Harrison agreed, noting that the HEART study demonstrates feasibility only in this particular use case.
"I think there will be learnings which are applicable across diseases," he said, "but we'd have to take it on a use-case or disease-by-disease basis to understand the best implementation scenarios within the different healthcare settings that we're working in."
Finally, Lewis noted that the published study gave very few details on the informed consent process.
"What fraction of approached individuals opted into this study?" she asked. "What level of understanding of PRS did the participants have at the time of consent? Prior work shows that the details of the consent process matter hugely to enrollment, so this is a really key part of the workflow to better understand."
Harrison replied that as the trial was observational, the company didn't maintain a screening log to know what fraction of people opted in out of those who were presented with the option.
"Patients were invited to participate in the study when they were invited to attend routine health checks in the NHS," he said via email.
Harrison commented, however, that participating clinical investigators reported high levels of enthusiasm for inclusion, which he found "particularly noteworthy," as the trial was initiated toward the end of the COVID-19 pandemic.
Although all patients were required to be able to consent for the study, Harrison commented that they were not required to have any specific knowledge of PRS. After returning the results, however, nearly 95 percent of participants reported feeling that the information presented was easy to understand, and approximately 99 percent found the information useful. Furthermore, Harrison said that Genomics plc provided physicians with educational content throughout the study.
Although Genomics plc plans to commercialize the CVD IRT, it is doing so in measured steps.
"At the moment, we're not commercializing in the United Kingdom," Harrison said. "We are commercializing in the United States as part of a wellness program with a commercial partner.

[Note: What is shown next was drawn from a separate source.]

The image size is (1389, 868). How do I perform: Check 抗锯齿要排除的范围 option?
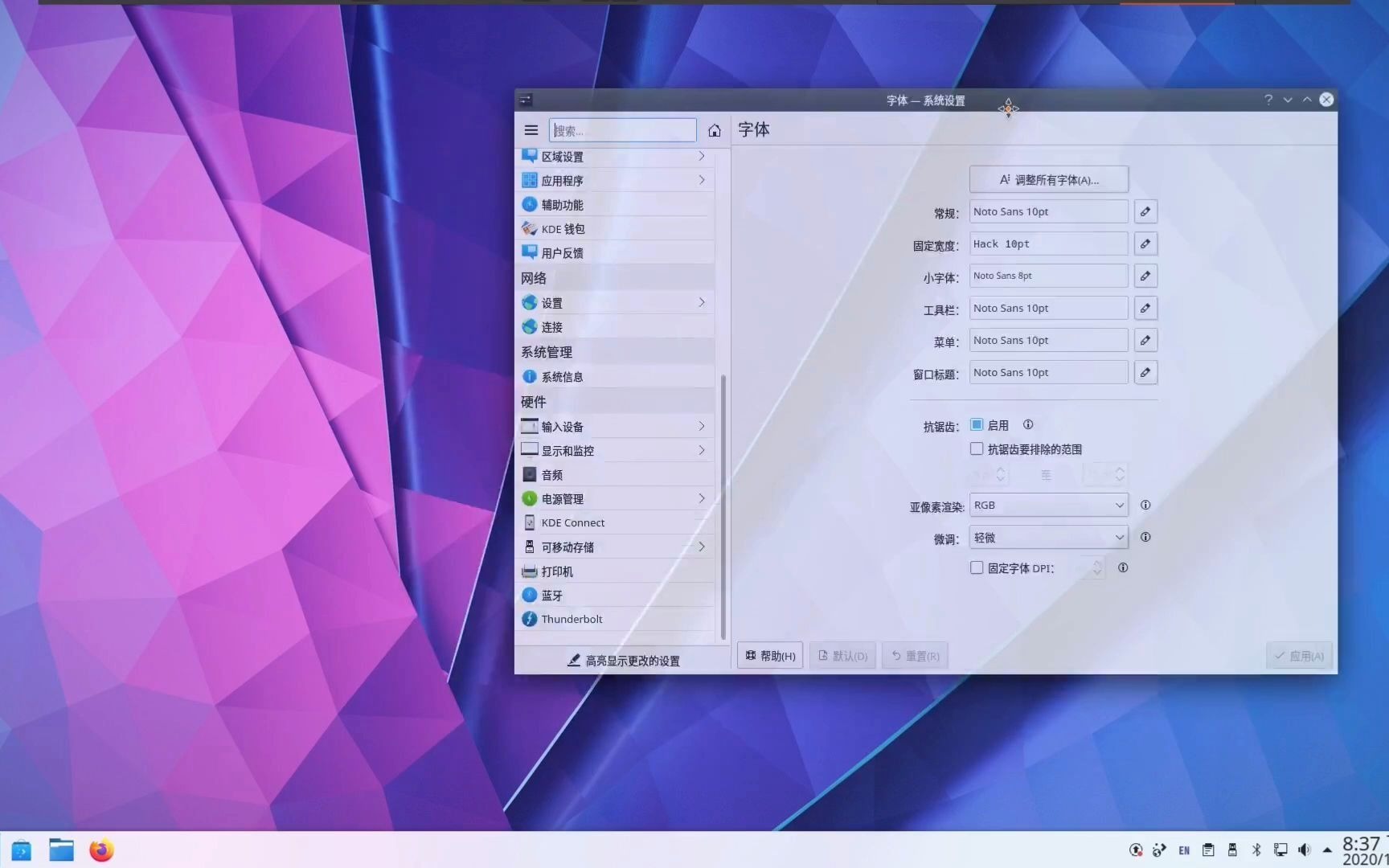[977, 449]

And we're also working with healthcare systems in both the US and the UK to understand what the best scenario for commercialization would be."
Harrison declined to name the company's US commercialization partner but said that it would be disclosed in an upcoming announcement.
Meanwhile, the company is working with the NHS on the Our Future Health initiative, a public health research project seeking to recruit 5 million people to develop new ways to prevent, detect, and treat diseases.
"Genomics will be working with Our Future Health to calculate polygenic risk scores for a range of diseases," Harrison said. "Most of these will be used in a research context, but in a smaller number of diseases, we'll return this risk [information] back to individuals in a way similar to what we've done in HEART."
Harrison said that it was "exciting" to be able to integrate an understanding of genetic risk with routine clinical pathways in the NHS and to translate that understanding of genetic risk to a real-world setting.
"Now that we have feasibility that this can be operationalized," Harrison said, "we're really excited about developing it in a range of use cases and over and above cardiovascular disease alone."